Detecting Stack Overflows (Part 2 of 2)

In Part 1 of this two-part series, we looked at what stack overflows are and how to determine the size of a task stack. Now, we turn to detecting stack overflows, as there are a number of techniques that can be used. Some make use of hardware, while some are performed entirely in software. They are listed in order of the most preferable to the least preferable, based on the likelihood of detecting the overflow. As we will see shortly, having the capability in hardware is preferable, since stack overflows can be detected nearly immediately as they happen, which can help avoid those strange behaviors and aid in solving them faster.

Hardware stack overflow detection mechanisms generally trigger an exception handler. The exception handler typically saves the current program counter (PC) and possibly other CPU registers onto the current task’s stack. Of course, because the exception occurs when we are attempting to access data outside of the stack, the handler would overwrite some variables or another stack in your application, assuming there is RAM beyond the base of the overflowed stack.

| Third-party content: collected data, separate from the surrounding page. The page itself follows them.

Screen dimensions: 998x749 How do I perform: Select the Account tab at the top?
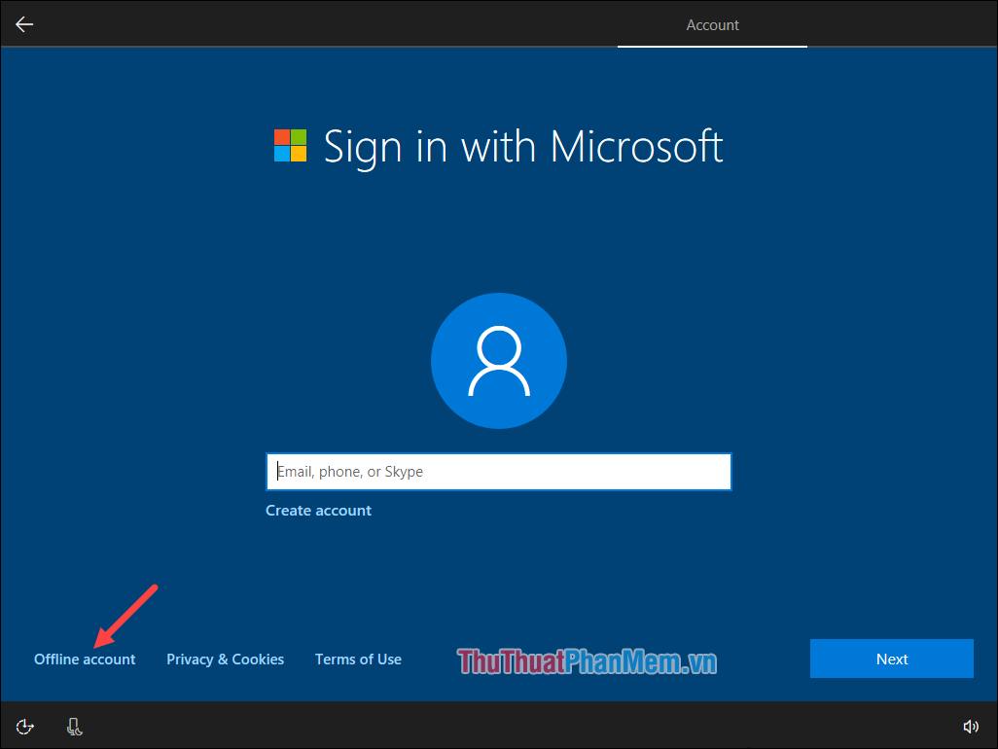point(712,24)
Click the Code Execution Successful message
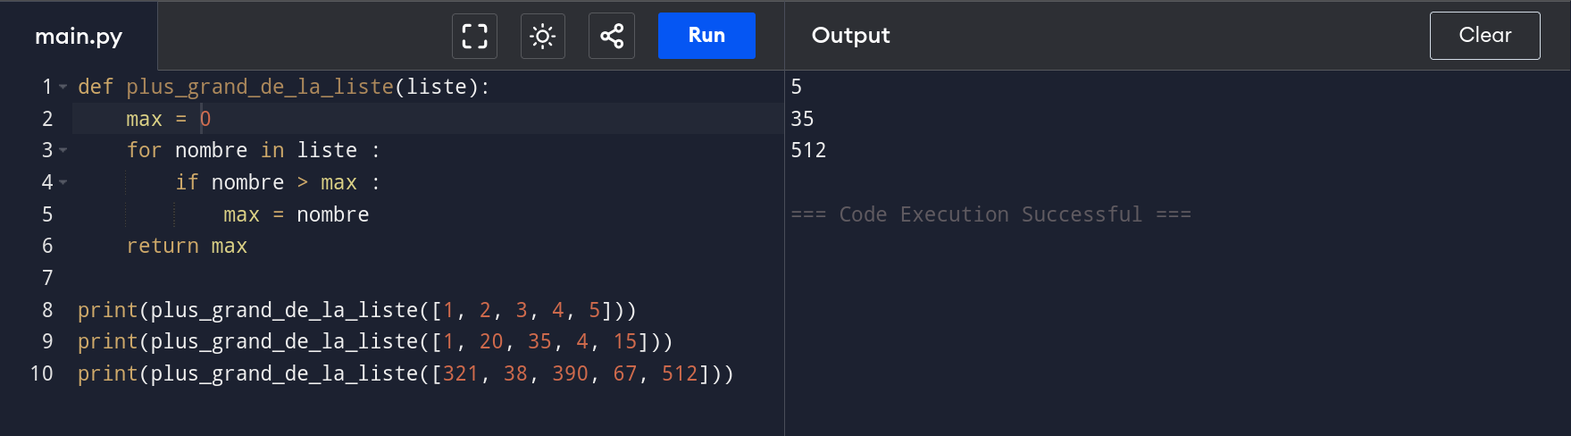Image resolution: width=1571 pixels, height=436 pixels. 990,215
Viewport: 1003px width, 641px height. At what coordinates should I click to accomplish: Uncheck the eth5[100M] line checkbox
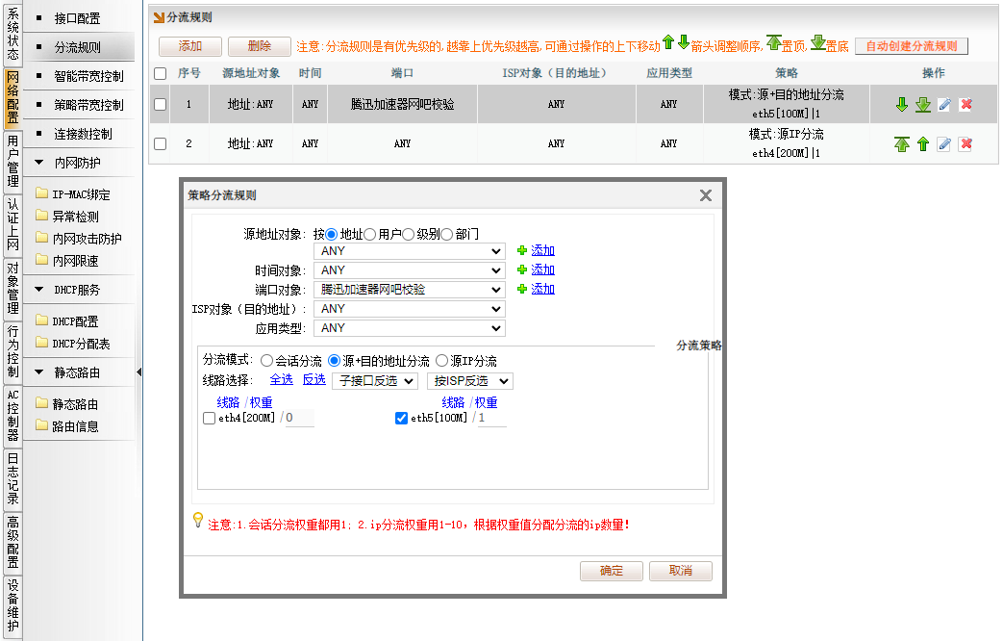pos(402,419)
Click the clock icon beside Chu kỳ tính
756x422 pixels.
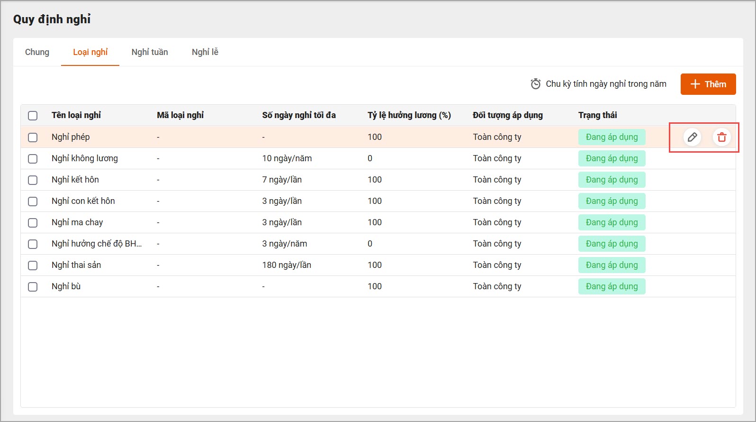pyautogui.click(x=535, y=84)
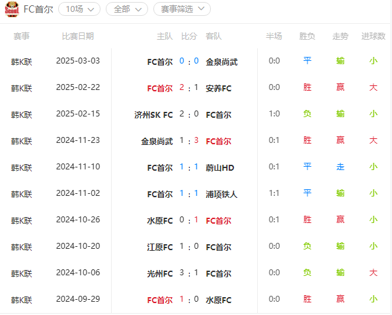392x315 pixels.
Task: Click the 进球数 column header
Action: click(x=373, y=36)
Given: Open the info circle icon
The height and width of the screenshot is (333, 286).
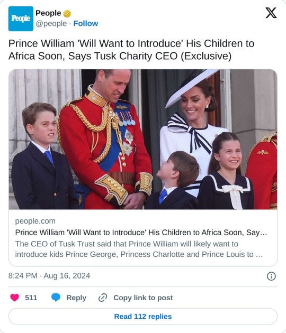Looking at the screenshot, I should coord(271,276).
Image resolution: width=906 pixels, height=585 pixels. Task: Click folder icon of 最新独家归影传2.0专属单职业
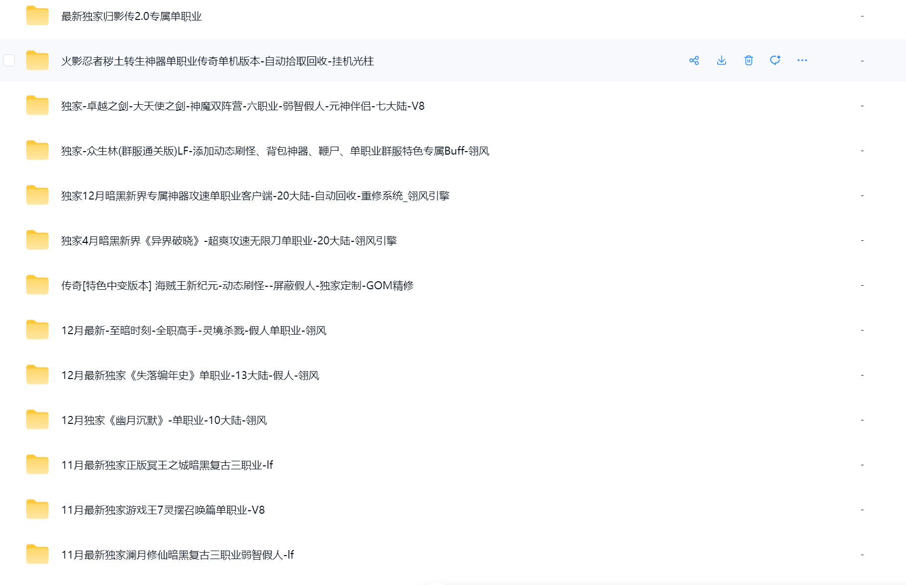coord(37,16)
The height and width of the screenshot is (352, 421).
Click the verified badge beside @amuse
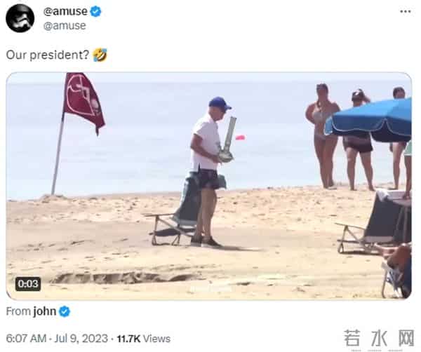point(95,11)
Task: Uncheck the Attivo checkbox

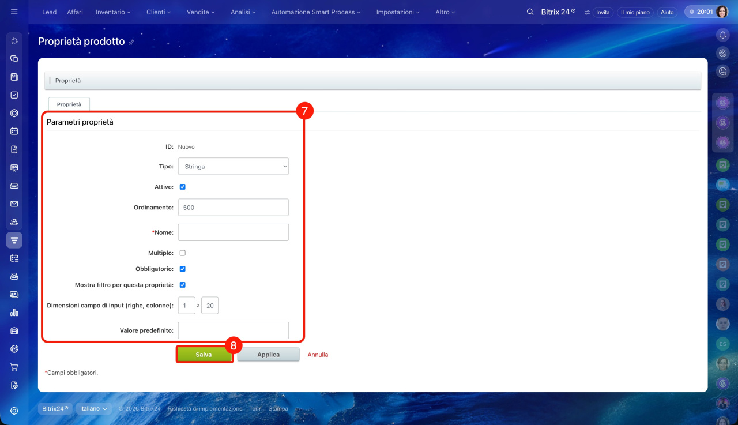Action: (x=183, y=187)
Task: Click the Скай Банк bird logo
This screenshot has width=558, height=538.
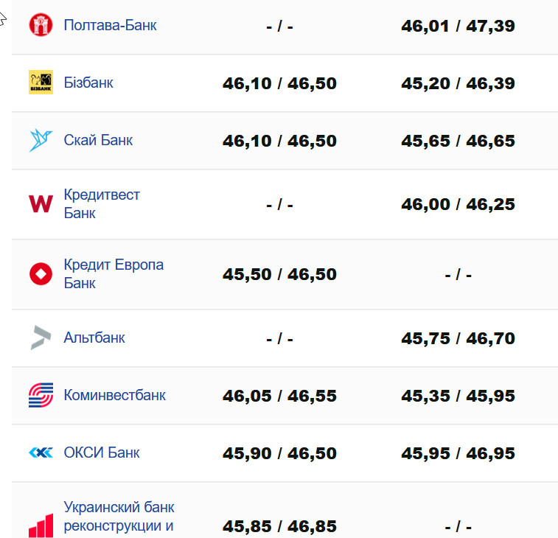Action: click(41, 140)
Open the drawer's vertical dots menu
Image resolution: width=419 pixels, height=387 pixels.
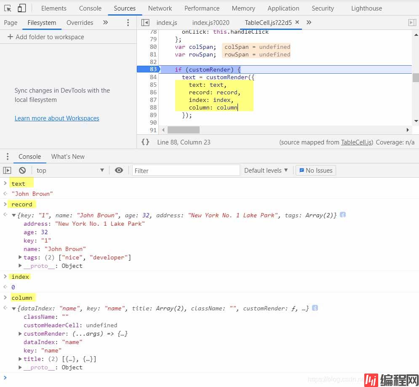tap(7, 157)
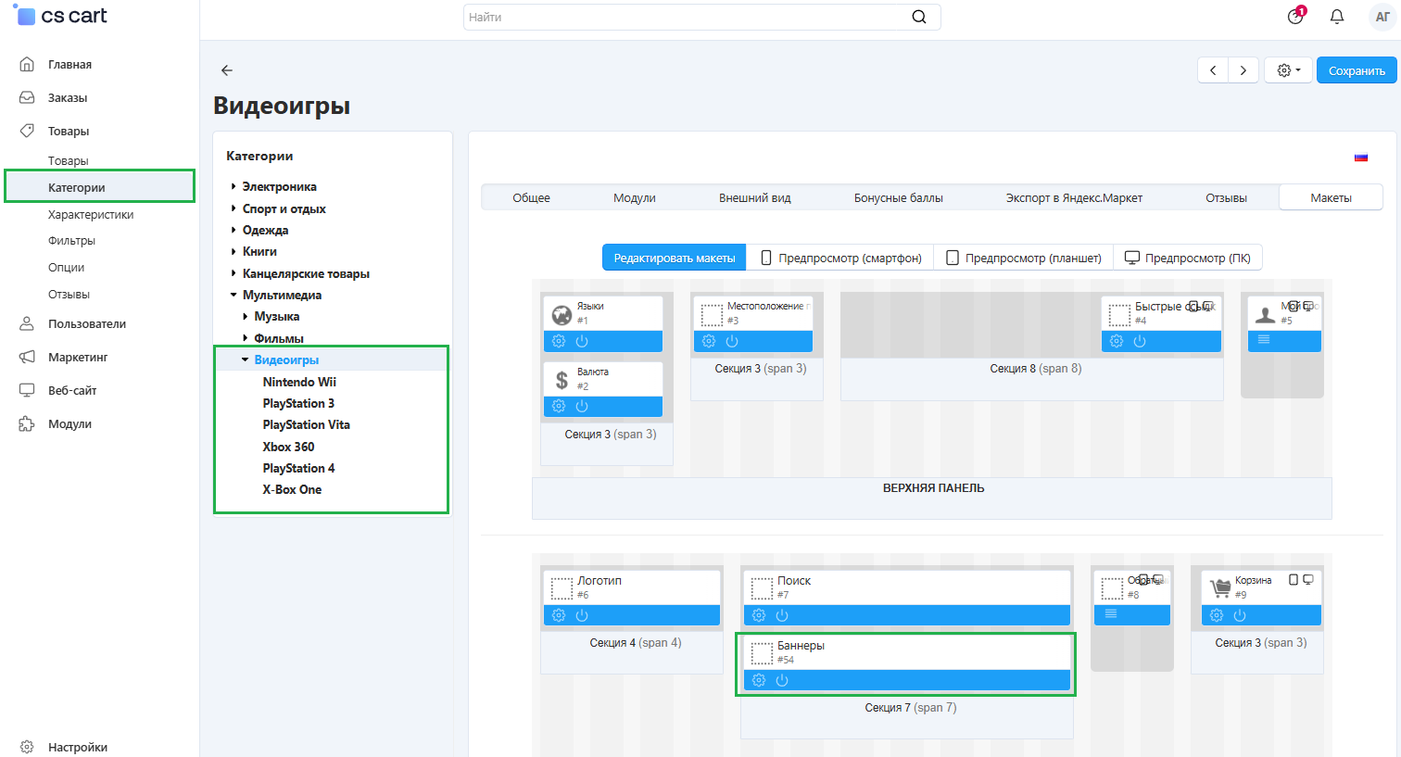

In most cases, the application developer will need to decide what to do about a stack-overflow condition. Should the exception handler place the embedded system in a known safe state and reset the CPU, or simply do nothing? If you decide to reset the CPU, you might figure out a way to store the fact that an overflow occurred and which task caused the overflow so you can notify a user upon reset.

Technique 1: Using a stack limit register

Some processors (unfortunately, very few of them) have simple yet highly effective SP overflow-detection registers. This feature will, however, be available on processes based on the ARMv8-M CPU architecture. When the CPU’s SP goes below (or above, depending on stack growth) the value set in this register (let us call it the SP_Limit register), an exception is generated. The drawing in Figure 2 shows how this works.

Figure 2 – Using a Stack Limit Register to Detect Stack Overflows

Figure 2 – Using a Stack Limit Register to Detect Stack Overflows

  1. The SP_Limit register is loaded by the context switch code of the kernel when the task is switched in.
  2. The location where the SP_Limit points to could be at the very base of the stack or, preferably, at a location that would allow the exception handler enough room to save enough registers on the offending stack to handle the exception.
  3. As the stack grows, if the SP register ever goes below the SP_Limit, an exception is generated. As we have seen, when your code calls a function and uses local variables, the SP register can easily be positioned outside the stack upon entry of a function. One way to reduce the likelihood of this happening is to move the SP_Limit further away from the stack base address.

µC/OS-III® was designed from the get-go to support CPUs with a stack limit register. Each task contains its own value to load into the SP_Limit, and this value is placed in the task control block (TCB). The value of the SP_Limit register used by the CPU’s stack overflow detection hardware needs to be changed whenever μC/OS-III performs a context switch.

The sequence of events to do this must be performed in the following order:

  1. Set SP_Limit to 0. This ensures the SP is never below the SP_Limit register. Note that I assumed here that the stack grows from high memory to low memory, but the concept works in a similar fashion if the stack grows in the opposite direction.
  2. Load the SP register.
  3. Get the value of the SP_Limit that belongs to the new task from its TCB. Set the SP_Limit register to this value.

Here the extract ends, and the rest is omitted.